6
The Path Ahead
The times are right for the federal research and development (R&D) statistics programs at the National Science Foundation (NSF). There is growing interest in building metrics to help science policy decision makers understand the role of government R&D spending in scientific advances and economic growth, and there are likewise strong forces propelling government agencies to enhance the content and accessibility of their administrative databases. Because of these forces, NSF has a prime opportunity to modernize its system of obtaining information on federal spending for research and development. And a third force is also at play. Pioneering work in the academic and computing worlds has led to protocols and solutions that promise to enable the federal government to structure, manage, and extract the massive amount of data residing in agency databases from which information on R&D spending is drawn. These conditions open new possibilities for the short- and long-term future, as this report discusses, and can, with effort, time, and resources, lead to a revolution in the way in which NSF obtains and presents the federal spending data.
Decisive action is required to capture these opportunities. One imperative is to obtain the cooperation of the Office of Management and Budget (OMB)—the agency that is driving the movement toward improving the databases. Laying a new foundation of trust and cooperation with the agencies that now report on their R&D spending to NSF is another imperative. The development of a strategic, long-term approach is yet another.
Simply trying to do things in the same way but better will not yield the necessary major long-term improvements in data quality when dealing with the myriad of relatively intractable agency management and report-
ing systems. NSF at present lacks the resources to significantly affect the way in which agencies manage and report their expenditures. Therefore, as NSF undertakes to work with agencies to make incremental improvements in reporting the survey information and continues to upgrade and to simplify its collection mechanisms as recommended in this report, the agency is advised to devote attention and resources to harnessing public policy interest in improving the reporting of federal spending, including R&D expenditures.

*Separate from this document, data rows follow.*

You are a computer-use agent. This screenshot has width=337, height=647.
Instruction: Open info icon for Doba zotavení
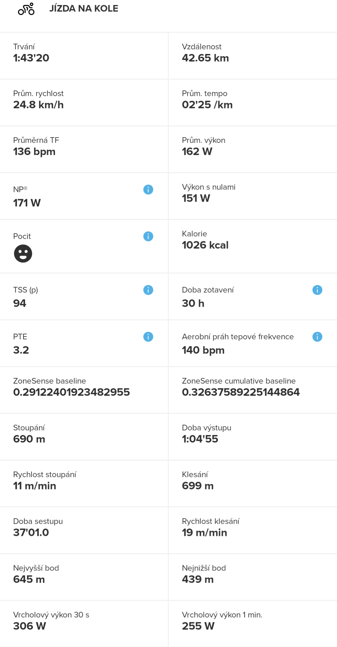point(317,290)
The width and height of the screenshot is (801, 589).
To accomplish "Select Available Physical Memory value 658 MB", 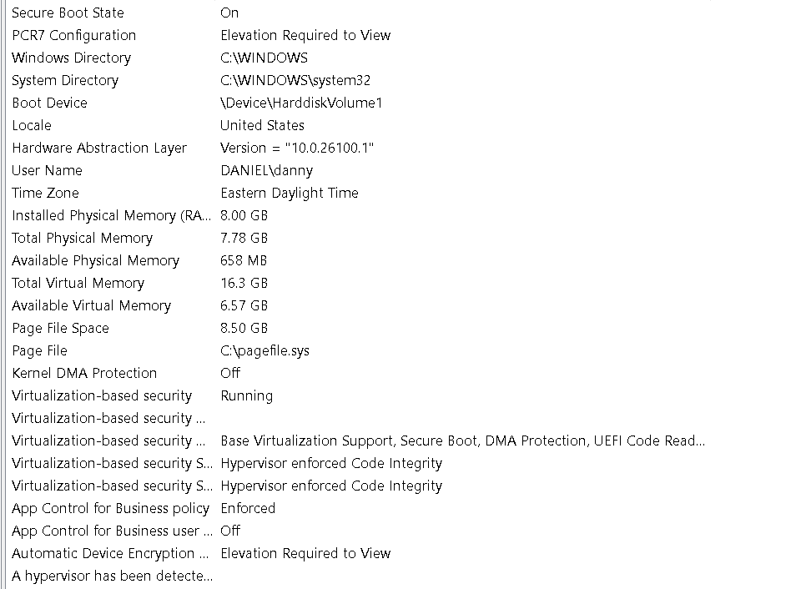I will click(244, 260).
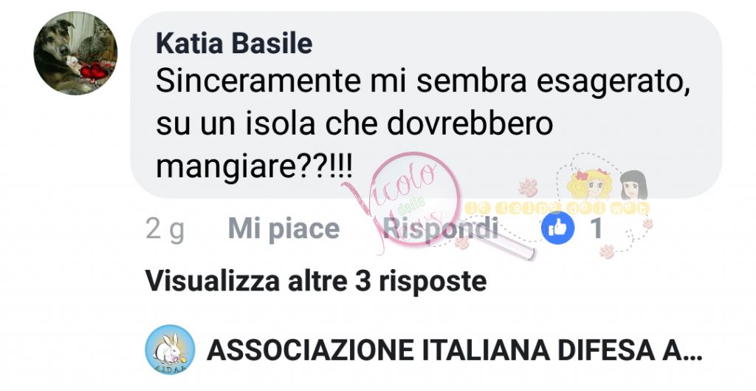Click the 2 g comment timestamp

click(x=165, y=229)
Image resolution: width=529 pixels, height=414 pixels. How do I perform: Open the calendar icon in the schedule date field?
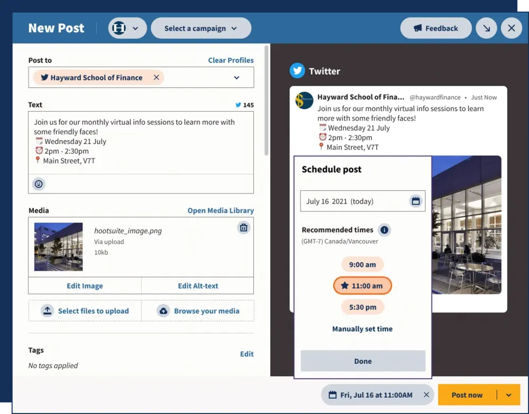(x=416, y=201)
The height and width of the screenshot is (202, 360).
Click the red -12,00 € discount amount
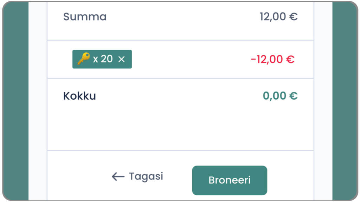[x=272, y=59]
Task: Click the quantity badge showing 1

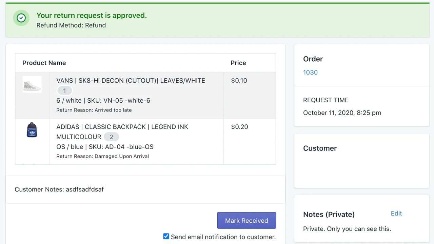Action: point(64,91)
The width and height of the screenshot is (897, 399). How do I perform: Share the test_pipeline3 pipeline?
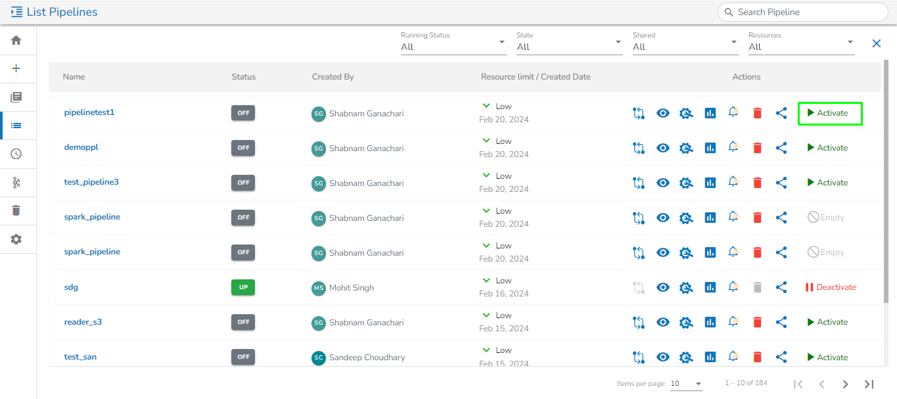[781, 183]
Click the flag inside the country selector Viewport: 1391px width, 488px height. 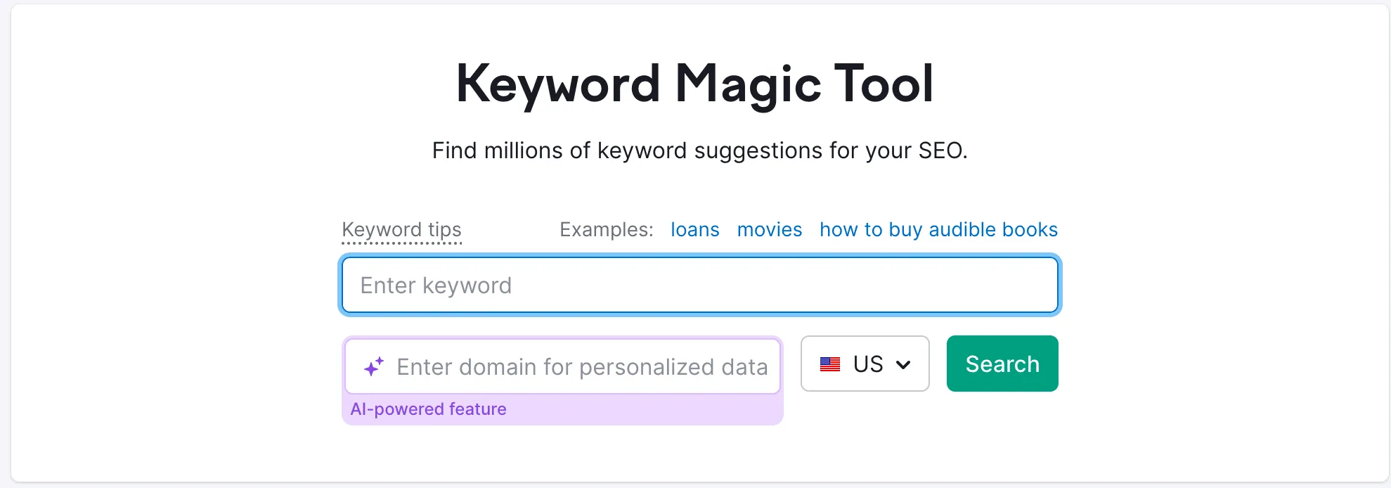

The E-Government Act and the Federal Funding Accountability and Transparency Act can be harnessed to provide powerful support in this effort, enabling NSF to advance in a manner that imposes little or no additional reporting burden on the reporting agencies. The strategic process that will lead to modernized collection should begin with some modest steps to shore up the current system while laying the basis for far-reaching changes later. To assist in visualizing this process, the panel suggests some broad, time-phased actions that, in essence, lay out the pathway to a modernized federal R&D spending data system (see Figure 6-1).
To move the collection of data on federal R&D spending from today’s survey-centric model to a modernized system could be accomplished in a series of overlapping steps. It is important, for the reliability and credibility of the current system, to make as many of the modest improvements suggested in Chapter 3 as early as possible. These changes will not only shore up the current system, but also will set the stage for coming major improvements.
At the same time as these modest improvements are under way, NSF should begin more systematic coordination with OMB, which has the responsibility for enhancing the quality and accessibility of agency contract and award data, and the Office of Science and Technology Policy, which has a key responsibility for assessing the contribution of federal R&D spending to economic growth and innovation. The immediate objective of this coordinated effort is to initiate a process that will lead to additional data items being incorporated into the administrative databases.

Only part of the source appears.